Minako Matsuishi nutzt Bilder aus der Natur, um persönliche Befindlichkeiten auszudrücken. Darin ähneln ihre Gedichte den klassischen japanischen Dreizeilern.

Doch die Lyrikerin geht über deren festgelegte Form hinaus und äußert sich mit der individuellen Freiheit des 21. Jahrhunderts. Auch Alltägliches kommt in ihrem Werk vor: Die Geborgenheit, die ein warmes Getränk spendet, städtischer Autoverkehr bis hin zum Ablaufen der Zeit, „die die Uhr tickend frisst“.

Ein schönes Beispiel ihrer Lyrik ist das folgende Gedicht:

Fischfarbenes Becken 

Ich schwimm‘ wohin ich will
überall hin
frei bin ich
Ist ja keiner da
Im Aquarium.“

Minako Matsuishis Gedichte konnten in der Pause auch in Buchform käuflich erworben werden.

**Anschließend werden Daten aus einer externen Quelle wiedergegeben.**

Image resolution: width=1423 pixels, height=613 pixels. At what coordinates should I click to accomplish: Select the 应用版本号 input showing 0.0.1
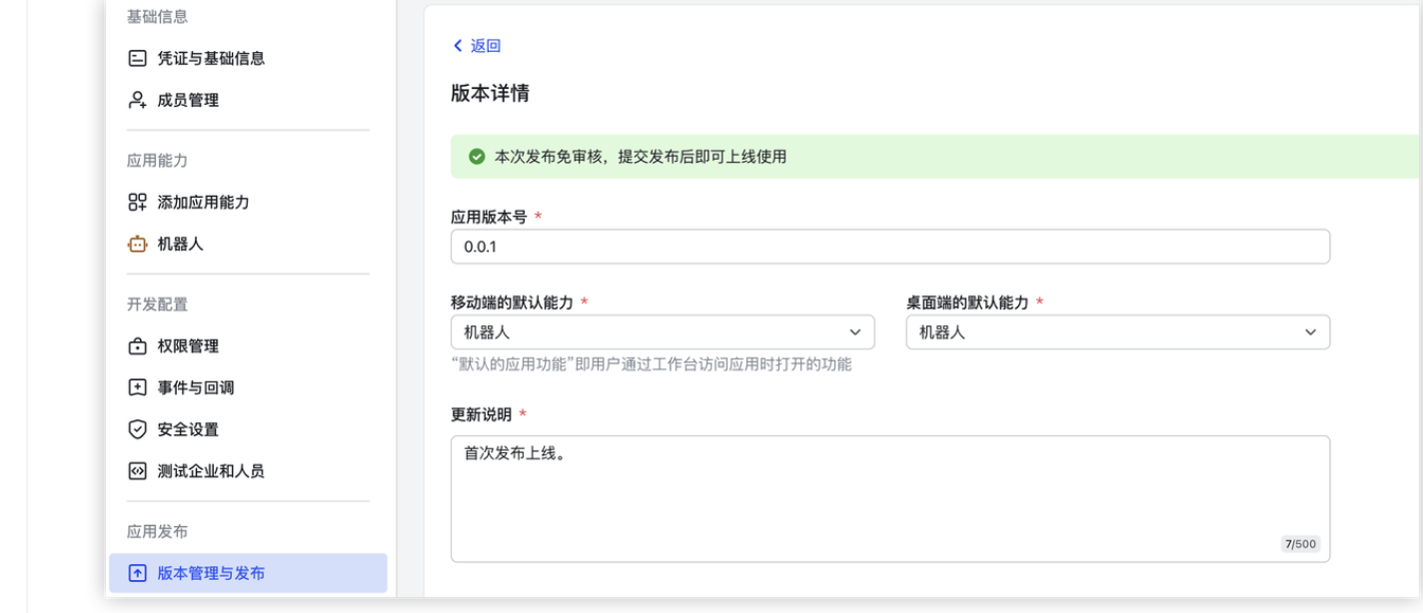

Im zweiten Teil der Lesung gab Diana Schaal mit einer kurzen Einführung Antwort auf die Frage, was denn ein Haiku ist. Eine Kreuzung zwischen einem Hai und einer Kuh?
Nicht ganz – aber fast!

Ein Haiku ist ein japanischer Dreizeiler, ohne Reim und die kürzeste Gedichtform der Welt.

Als Beispiel zitierten Minako Matsuishi auf Japanisch und die Vorleser/innen Waltraud Köhler und Thomas Kilian in einer wörtlichen und einer freien Übersetzung das berühmte Frosch-Haiku von Matsuo Bashō (1644 – 1694):
Uralter Teich. Ein Frosch springt hinein. Flatsch!“
Illustriert wurde dieses durch ein Mini-Video.

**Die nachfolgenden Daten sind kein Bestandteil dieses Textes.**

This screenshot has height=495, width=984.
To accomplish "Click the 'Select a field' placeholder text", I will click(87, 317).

Danach las Thomas Kilian je drei Haiku zu jeder Jahreszeit vor, darunter auch Werke von Matsuo Bashō und Kobayashi Issa (1763 – 1827), dessen Haiku besonders lustig sind.

Die Haiku wurden durch Lichtbilder von japanischen Tuschezeichnungen ergänzt.
So wie das Haiku von dem lebt, was es andeutet, lebt das Tuschebild durch das, was nicht ausgemalt, sondern ausgespart wird. Thomas Kilian schloss mit Issas Haiku zum Neujahr, einem der höchsten japanischen Feiertage:
Als Kronjuwelen. Zum Jahresanfang wieder – Die alten Läuse!“

Begleitet wurde die Lesung durch ausgewählte Stücke japanischer Ambient-Musik.